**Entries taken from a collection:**
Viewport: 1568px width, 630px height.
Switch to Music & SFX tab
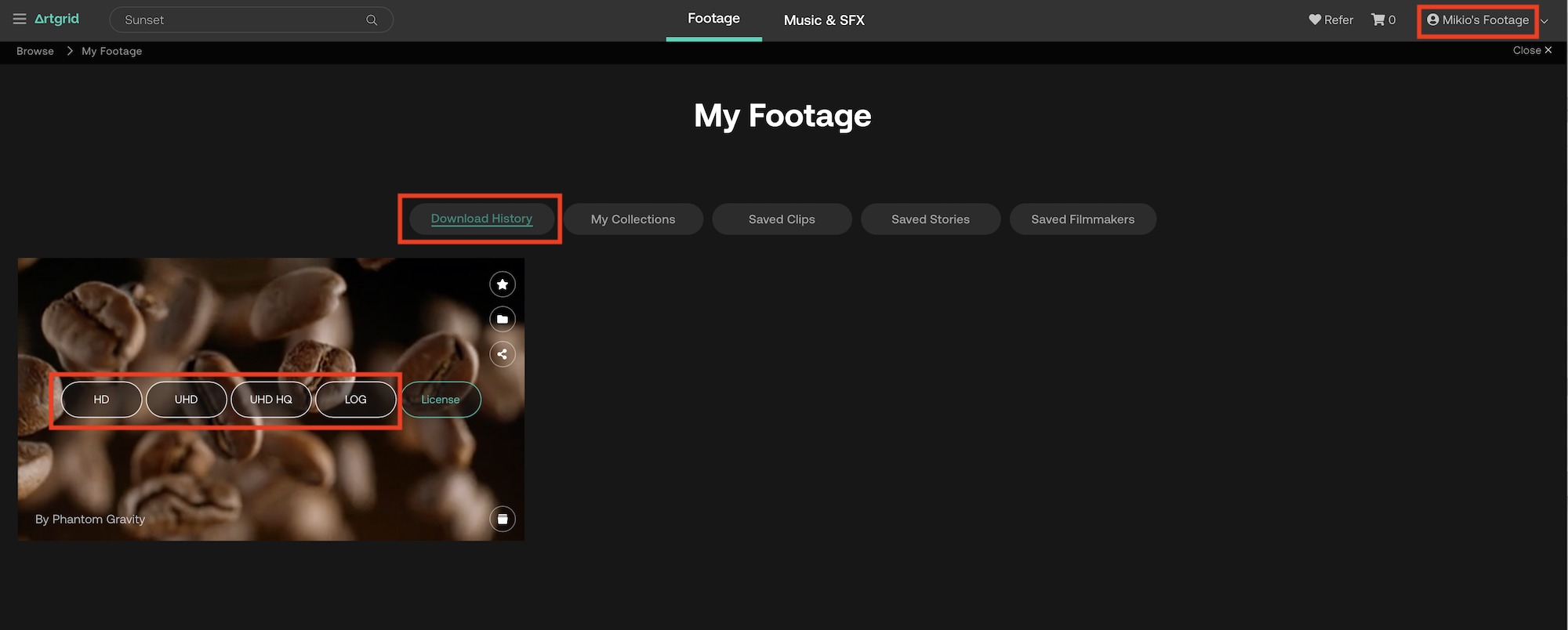coord(824,20)
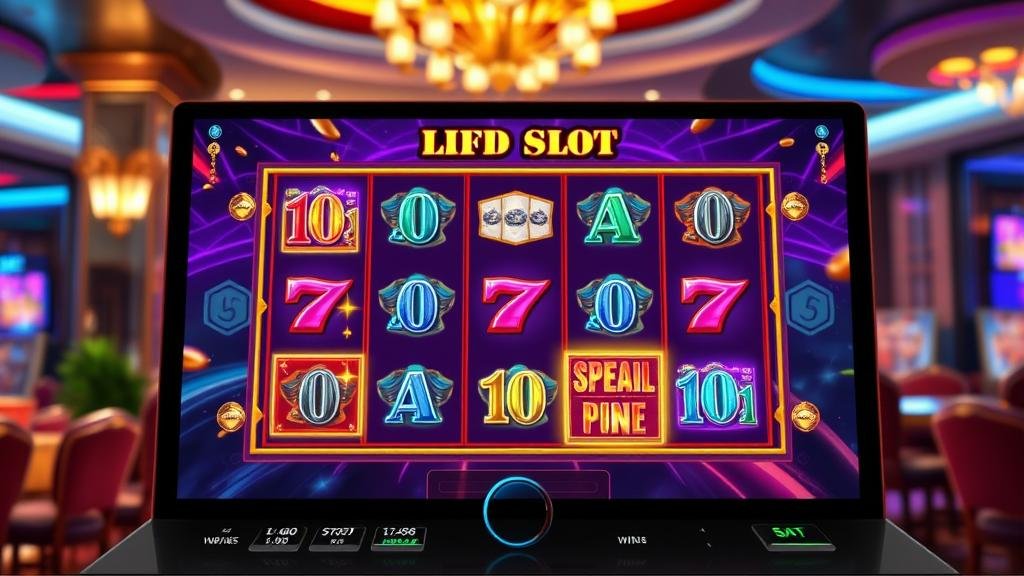Click the pink 7 in the middle reel

point(515,304)
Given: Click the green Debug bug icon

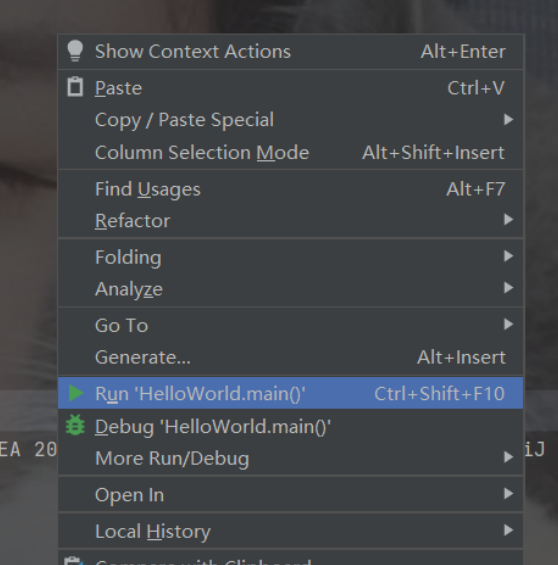Looking at the screenshot, I should point(75,426).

**Exercise brief:**
Copy every one of the entries above word for word, leaving out the pictures.

**Complete output:**
Viewport: 1568px width, 630px height.
Switch to Music & SFX tab
coord(824,20)
Click the pink 7 in the middle reel

point(515,304)
Given: Click the green Debug bug icon

Looking at the screenshot, I should point(75,426).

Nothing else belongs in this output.